Although most of the paintings have not been on public display for nearly 50 years, the show will explore the circumstances behind each picture. According to the Brooklyn Museum, Kahlo lived just blocks from her house where the exhibit will take place, a fact that remains unexplained.

“Through her remarkable technique and eye for detail, Kahlo created a vivid world with a mythical quality,” said the exhibition’s curators Maria Semple and Gil Dudek. “Haunting shadows and death knells engulf the life-size houses surrounding her, but a soft smoke flares from the burning lights, and flowers seem to shoot into the air, an acrid sarcophagus of emotion and despair.”

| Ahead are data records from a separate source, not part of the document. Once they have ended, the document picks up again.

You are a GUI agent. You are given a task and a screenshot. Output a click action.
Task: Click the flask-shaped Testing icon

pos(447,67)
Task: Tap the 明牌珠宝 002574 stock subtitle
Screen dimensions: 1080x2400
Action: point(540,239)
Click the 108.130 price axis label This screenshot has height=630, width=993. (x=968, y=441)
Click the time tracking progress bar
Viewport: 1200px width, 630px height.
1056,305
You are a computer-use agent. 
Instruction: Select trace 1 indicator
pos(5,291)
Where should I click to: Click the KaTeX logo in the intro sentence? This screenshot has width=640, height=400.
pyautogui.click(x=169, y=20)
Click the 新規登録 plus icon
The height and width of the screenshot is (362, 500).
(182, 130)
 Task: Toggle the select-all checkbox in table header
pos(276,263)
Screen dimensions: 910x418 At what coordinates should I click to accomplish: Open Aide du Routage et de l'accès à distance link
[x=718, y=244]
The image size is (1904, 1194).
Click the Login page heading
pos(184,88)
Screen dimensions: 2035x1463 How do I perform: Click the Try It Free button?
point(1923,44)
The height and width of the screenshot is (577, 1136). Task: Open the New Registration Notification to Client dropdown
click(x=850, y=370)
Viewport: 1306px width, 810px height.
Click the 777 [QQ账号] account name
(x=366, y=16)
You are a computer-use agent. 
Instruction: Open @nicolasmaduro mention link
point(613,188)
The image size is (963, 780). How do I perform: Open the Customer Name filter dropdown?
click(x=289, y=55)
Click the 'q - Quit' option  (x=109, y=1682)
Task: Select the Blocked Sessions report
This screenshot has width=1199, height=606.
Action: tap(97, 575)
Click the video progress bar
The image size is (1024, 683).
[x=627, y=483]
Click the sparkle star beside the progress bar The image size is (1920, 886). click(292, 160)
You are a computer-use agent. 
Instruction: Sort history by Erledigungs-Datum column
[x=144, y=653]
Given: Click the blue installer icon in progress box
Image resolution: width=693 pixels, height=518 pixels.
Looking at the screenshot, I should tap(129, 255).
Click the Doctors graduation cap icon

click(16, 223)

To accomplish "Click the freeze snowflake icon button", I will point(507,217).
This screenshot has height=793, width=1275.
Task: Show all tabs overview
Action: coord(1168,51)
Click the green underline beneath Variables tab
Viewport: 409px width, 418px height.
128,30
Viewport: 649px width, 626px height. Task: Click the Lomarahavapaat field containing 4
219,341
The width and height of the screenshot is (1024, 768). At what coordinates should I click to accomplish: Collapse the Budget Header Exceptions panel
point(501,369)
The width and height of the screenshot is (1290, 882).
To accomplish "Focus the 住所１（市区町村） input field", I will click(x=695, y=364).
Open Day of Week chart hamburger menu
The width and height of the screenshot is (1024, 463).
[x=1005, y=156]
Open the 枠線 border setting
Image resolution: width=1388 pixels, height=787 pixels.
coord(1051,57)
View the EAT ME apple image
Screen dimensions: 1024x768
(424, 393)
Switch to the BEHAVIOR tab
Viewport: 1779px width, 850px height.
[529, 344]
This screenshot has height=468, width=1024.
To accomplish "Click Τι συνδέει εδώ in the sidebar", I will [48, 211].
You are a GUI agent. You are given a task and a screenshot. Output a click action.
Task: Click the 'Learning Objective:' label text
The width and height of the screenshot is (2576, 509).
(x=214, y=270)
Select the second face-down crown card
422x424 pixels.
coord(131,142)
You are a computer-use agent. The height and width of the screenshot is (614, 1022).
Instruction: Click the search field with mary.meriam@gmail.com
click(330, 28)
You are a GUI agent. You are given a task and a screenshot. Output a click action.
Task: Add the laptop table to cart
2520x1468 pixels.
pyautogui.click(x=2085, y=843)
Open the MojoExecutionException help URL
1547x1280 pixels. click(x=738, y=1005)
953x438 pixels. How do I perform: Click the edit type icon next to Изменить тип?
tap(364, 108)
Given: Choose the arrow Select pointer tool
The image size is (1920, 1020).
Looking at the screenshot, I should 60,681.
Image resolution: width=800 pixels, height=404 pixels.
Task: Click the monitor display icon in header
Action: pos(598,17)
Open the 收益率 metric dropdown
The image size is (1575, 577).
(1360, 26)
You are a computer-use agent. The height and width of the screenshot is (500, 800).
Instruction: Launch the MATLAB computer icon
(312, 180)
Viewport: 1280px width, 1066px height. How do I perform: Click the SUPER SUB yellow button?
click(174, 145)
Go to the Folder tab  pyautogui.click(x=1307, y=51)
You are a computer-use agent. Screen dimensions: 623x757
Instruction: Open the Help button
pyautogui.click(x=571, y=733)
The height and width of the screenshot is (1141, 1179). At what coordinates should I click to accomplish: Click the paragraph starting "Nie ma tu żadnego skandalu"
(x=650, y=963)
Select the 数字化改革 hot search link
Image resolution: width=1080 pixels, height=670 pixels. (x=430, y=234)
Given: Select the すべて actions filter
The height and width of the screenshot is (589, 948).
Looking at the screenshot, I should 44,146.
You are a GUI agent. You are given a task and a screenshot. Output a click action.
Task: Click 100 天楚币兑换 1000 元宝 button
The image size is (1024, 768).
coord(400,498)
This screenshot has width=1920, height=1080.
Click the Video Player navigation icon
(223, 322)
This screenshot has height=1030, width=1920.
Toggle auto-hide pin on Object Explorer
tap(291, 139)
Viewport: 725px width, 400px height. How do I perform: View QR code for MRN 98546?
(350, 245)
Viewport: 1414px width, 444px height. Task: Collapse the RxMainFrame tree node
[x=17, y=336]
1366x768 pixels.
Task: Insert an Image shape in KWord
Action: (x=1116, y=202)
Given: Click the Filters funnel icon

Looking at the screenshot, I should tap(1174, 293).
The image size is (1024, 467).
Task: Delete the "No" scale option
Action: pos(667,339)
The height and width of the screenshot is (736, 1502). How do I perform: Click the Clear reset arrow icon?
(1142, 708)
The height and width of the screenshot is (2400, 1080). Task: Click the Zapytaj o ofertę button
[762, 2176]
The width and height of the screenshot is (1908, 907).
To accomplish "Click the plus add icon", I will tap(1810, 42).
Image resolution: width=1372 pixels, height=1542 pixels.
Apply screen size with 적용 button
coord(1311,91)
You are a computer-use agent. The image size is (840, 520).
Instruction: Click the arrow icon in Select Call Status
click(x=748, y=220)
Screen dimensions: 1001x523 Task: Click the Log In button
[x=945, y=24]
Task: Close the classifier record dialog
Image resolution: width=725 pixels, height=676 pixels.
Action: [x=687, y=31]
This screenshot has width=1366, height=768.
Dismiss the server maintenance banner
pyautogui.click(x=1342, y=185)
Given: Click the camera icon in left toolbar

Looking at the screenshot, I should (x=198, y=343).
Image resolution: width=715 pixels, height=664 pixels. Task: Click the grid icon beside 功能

Frida Kahlo’s Zamas (1955) at the Brooklyn Museum. Photograph: National Gallery of Art/Courtesy of Deutsche Kunstverein

Although Kahlo is widely recognized as a prominent feminist artist, there is scant information surrounding her relationship with her husband, and they rarely split. Kahlo’s life was complicated by two public figures, Rivera and her lover, painter Diego Rivera. Kahlo and Rivera were inseparable and rarely worked as a married couple; the exhibit will focus on their lives together, their passion, and Kahlo’s work.

The exhibition is free with admission to the Brooklyn Museum and is expected to be the largest retrospective of Kahlo’s works in a major American museum since her death in 1954.